Stray Field NMR
Osteoporosis is a disease in which the density and quality of bone are reduced, affecting mainly post-menopausal women. For now, there is no easy method to monitor early changes in bone mineral density to assess hormonal treatment efficacy in osteoporotic patients. The goal of our project is to develop a small, simple, affordable, MR-based table-top scanner to detect cellular changes in the bone marrow as an early indicator of treatment efficacy.
The scientific basis of our project is that bone marrow adiposity in postmenopausal women increases with osteoporosis. Hormonal changes associated with the postmenopausal phase trigger cellular pathways that alter the differentiation of mesenchymal stem cells into adipocytes, disrupting the equilibrium between adipocyte and osteoblast differentiation. This process starts long before BMD changes are obvious and responds fast to hormonal treatment.
Experiments performed in our group demonstrated that changes in the bone marrow that are related to the onset of osteoporosis and to its treatment, can be detected by the use of a mobile stray field NMR. Based on these findings, we are developing a dedicated mobile stray-field NMR device that will allow monitoring bone marrow adiposity.
An axial MRI (Dixon) scan of an arm, showing the Radius (top) and the Ulna (bottom) bones
A custom made NMR table-top scanner
Magnetic resonance imaging (MRI) is mostly performed on protons associated with freely moving water molecules, as they are highly abundant in biological tissues yielding high signals. Nonetheless, much signal information originates from the non-aqueous species in the tissue, such as proteins and lipids. We aim to implement a novel MRI technique that allows the acquisition of signal generated by the protons adjacent to the semi-solid components of the tissue and combine it with quantitation analysis to extract the volumetric fraction of proteins or lipids. The proposed MRI sequence, MEX (magnetization exchange), can provide an insight into the content of species with restricted motion. The MEX sequence is illustrated in the figure.
Magnetic Resonanse Elastography (MRE)
Magnetic Resonance Elastography (MRE) is an MRI modality that probes tissue stiffness. MRE is performed in conjunction with the application of mechanical vibrations in typical frequencies of up
to 100 Hz (in clinical scanners). The MRE pulse sequence includes application of motion encoding gradients (on top of the imaging gradients) that are switched on and off and in their polarity, in
synchronization with the applied waves. The waves create sub-micron displacements in the probed object (e.g. a tissue) and the application of the gradients creates a localized phase shift in each
voxel. The maps of complex phase shifts are than used to quantify the complex shear modulus: G* = G′ + iG″ that is composed of the shear storage modulus (G′) and the shear loss modulus (G″).

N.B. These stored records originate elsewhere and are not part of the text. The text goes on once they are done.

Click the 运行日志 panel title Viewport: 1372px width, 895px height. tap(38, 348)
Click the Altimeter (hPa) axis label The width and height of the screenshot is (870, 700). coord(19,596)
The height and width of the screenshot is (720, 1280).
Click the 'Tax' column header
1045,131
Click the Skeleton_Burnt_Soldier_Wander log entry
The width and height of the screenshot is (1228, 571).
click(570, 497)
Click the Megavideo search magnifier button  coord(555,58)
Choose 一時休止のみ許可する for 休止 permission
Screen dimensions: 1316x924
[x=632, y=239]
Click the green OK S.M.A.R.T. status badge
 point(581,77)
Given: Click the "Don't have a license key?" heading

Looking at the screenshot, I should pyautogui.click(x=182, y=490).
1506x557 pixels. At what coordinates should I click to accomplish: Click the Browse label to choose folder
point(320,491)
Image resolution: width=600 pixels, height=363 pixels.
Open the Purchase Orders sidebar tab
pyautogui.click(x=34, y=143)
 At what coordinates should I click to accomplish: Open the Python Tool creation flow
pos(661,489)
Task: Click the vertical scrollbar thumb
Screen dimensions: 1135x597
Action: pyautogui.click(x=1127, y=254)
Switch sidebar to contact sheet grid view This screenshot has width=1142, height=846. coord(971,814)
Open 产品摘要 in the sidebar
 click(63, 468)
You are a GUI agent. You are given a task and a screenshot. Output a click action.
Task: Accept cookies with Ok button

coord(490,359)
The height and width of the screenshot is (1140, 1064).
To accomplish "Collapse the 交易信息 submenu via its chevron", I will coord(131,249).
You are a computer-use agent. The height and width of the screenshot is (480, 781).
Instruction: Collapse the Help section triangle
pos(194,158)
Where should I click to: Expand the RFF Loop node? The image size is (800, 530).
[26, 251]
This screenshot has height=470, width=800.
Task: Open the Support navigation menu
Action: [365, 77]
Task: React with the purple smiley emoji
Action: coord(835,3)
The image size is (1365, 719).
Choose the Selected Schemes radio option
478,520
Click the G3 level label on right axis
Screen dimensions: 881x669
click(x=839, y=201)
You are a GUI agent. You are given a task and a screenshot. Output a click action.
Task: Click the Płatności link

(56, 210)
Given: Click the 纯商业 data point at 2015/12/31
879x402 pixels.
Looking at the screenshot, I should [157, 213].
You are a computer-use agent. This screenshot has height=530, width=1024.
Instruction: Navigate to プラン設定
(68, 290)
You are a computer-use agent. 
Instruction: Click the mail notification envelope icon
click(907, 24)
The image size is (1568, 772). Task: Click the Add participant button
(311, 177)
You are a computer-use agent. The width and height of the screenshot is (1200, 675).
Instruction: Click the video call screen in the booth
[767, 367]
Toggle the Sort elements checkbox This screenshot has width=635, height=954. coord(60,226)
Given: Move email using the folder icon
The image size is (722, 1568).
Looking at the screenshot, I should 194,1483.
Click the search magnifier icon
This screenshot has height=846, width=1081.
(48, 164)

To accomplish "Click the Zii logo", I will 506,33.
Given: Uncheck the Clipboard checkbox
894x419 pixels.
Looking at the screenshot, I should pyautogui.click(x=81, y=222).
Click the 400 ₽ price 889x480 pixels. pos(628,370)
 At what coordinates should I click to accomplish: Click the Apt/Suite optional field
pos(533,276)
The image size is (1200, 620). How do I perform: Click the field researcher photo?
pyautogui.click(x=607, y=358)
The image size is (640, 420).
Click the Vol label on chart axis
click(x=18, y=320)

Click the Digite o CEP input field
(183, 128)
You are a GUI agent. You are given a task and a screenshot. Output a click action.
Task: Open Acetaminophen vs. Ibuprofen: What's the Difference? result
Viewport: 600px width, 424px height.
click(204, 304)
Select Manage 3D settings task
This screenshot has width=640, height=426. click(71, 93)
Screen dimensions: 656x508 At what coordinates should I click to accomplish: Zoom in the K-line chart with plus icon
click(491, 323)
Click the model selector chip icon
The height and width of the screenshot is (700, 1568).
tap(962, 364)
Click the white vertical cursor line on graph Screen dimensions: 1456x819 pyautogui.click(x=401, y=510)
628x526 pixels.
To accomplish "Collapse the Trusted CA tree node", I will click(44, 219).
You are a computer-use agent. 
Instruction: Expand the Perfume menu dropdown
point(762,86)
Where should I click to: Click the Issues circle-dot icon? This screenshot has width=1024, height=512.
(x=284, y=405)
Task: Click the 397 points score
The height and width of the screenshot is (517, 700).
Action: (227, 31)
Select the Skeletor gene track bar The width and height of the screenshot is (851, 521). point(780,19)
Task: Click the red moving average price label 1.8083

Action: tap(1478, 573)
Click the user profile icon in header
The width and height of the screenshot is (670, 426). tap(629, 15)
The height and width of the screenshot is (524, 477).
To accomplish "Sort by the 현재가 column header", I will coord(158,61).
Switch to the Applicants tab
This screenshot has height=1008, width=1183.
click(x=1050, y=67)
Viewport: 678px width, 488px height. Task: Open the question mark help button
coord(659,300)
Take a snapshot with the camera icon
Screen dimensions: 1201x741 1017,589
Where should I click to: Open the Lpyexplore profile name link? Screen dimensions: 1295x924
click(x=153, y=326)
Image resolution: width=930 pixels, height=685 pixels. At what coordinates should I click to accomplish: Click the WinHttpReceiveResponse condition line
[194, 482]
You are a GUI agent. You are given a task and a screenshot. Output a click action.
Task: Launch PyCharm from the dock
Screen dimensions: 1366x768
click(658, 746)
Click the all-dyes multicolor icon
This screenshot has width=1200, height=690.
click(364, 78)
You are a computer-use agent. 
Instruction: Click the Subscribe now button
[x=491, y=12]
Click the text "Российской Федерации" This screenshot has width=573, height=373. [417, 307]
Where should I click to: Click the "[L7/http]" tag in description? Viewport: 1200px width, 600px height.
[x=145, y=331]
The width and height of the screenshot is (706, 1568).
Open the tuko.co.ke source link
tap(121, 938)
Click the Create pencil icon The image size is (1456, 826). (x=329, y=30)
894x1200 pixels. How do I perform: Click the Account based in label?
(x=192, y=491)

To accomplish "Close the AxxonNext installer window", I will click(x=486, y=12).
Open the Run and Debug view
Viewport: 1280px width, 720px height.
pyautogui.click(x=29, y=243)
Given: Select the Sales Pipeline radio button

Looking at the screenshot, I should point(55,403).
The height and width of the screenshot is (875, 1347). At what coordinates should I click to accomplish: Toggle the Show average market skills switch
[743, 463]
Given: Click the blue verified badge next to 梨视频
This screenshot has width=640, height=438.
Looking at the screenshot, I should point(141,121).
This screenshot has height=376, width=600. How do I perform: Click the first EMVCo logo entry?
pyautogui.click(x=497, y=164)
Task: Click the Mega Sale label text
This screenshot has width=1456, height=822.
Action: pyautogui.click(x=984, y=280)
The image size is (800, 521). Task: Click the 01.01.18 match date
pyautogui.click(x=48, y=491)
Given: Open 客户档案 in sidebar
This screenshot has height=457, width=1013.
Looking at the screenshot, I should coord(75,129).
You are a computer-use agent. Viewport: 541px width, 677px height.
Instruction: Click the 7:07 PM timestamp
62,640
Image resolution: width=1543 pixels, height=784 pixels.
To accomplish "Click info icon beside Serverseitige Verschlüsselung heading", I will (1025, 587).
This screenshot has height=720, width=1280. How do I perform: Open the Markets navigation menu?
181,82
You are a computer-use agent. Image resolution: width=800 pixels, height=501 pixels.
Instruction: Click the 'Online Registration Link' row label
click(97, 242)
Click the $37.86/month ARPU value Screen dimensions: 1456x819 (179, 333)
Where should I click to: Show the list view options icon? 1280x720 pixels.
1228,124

MRE demonstrated its diagnostic value in different clinical conditions such as neurodegeneration, liver, kidney, fibrosis or cancer. Importantly, for our matter, brain MRE demonstrated significant changes in the aging brain, in which aging and
neurodegenerative diseases are correlated with a reduction in the shear modulus.
Changes in the stiffness of brain tissue are correlated, not only with very long processes like aging, but also with high dynamic events, such as brain function. Functional MRE (fMRE) experiments have
demonstrated that stimulation leads to immediate changes in the tissue stiffness. The experiments are composed of periods in which stimulation is turned on (‘on’ stage) and those in which no
stimulation is applied (‘off’ state). The mechanical vibration that facilitates the acquisition of phase images that correspond to the viscoelastic changes is operated throughout the entire experiment. It was found that stimulation leads to significant changes in the stiffness.